Les peintures de maturité de Sullivan portent les traces de ses expériences de danseuse, de sculptrice et de performeuse. Organisées en séries, elles mettent en évidence les intérêts artistiques spécifiques de Sullivan dans son travail de l’époque. Le cycle Tondo, 1980-1982, par exemple, consiste en de grandes toiles circulaires. Ayant été visiblement découpées et réassemblées, elles soulignent le travail humain qui en est la source. Le Cycle crétois, 1983-1985, par son utilisation de figures imaginaires à connotation mythologique, reflète son intérêt continu pour le mythe et les archétypes.
À partir du début des années 1990, la peinture de Sullivan devient progressivement plus abstraite. Des séries comme Rouges, 1997–2016, Hommages, 2002–2003, et Série océane, 2005–2006, présentent des surfaces monochromes animées par de légères variations de nuances et de coups de pinceau donnant un effet vibrant. Dans les séries Edge, 2007; Jeux, 2013-2015; Proportio, 2015; et Bloom, 2015-2016, des subdivisions internes et des relations entre les champs asymétriques créent une tension visuelle et dramatique tout en préservant une fragile harmonie. L’approche de Sullivan pour la série Only Red (Juste rouge), 2016, est très similaire à sa façon de concevoir l’art conceptuel : elle se fixe une tâche simple, celle de réaliser ses peintures dans divers tons de rouge, tâche qu’elle enchaîne de manière répétitive.
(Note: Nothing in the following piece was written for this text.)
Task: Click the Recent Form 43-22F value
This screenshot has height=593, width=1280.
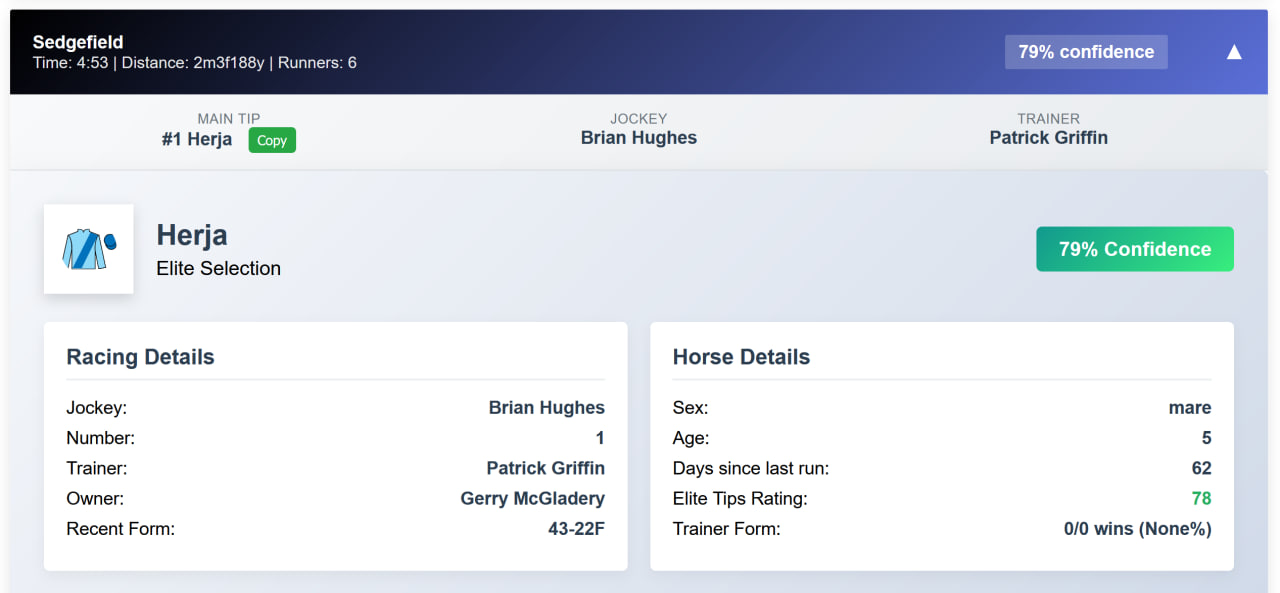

La maîtrise de la couleur chez Sullivan est remarquable. Ses œuvres en camaïeux subtils, ou celles construites en juxtapositions idiosyncrasiques et stridentes de champs colorés, semblent briller de l’intérieur. Pour Sullivan, la couleur est émotion pure et résonne de façon primale. Comme elle l’explique : « Je voudrais retrouver la vibration de l’instant où on se sent vivre intensément, et provoquer cette sensation de soi dans un moment présent et éphémère. » C’est un effet qui se trouve renforcé par les coups de pinceau expressifs de Sullivan et par sa prédilection pour les peintures de grand format qui favorisent une expérience immersive.
Le plus grand défi que rencontrent les peintres face à l’abstraction est celui de devoir continuellement renouveler leur travail et de créer des surfaces attirantes sans l’aide de motifs reconnaissables. Pour Sullivan, cela signifie travailler par improvisation. Elle ne fait jamais de croquis préparatoires, elle essaie plutôt d’établir un dialogue avec l’œuvre. Selon ses propres termes, « la réelle satisfaction de l’art se retrouve au niveau de l’expérience. L’œuvre se construit en se faisant, dans le dialogue entre l’artiste et la peinture, entre la touche et la forme, qui se dégage à même le processus. » Grâce à sa formation de danseuse, Sullivan est probablement plus consciente que la plupart des autres peintres de l’effet de son propre mouvement créateur, à la fois spontané et maîtrisé. C’est une des caractéristiques spécifiques de ses peintures et une source importante de l’énergie qu’elles dégagent.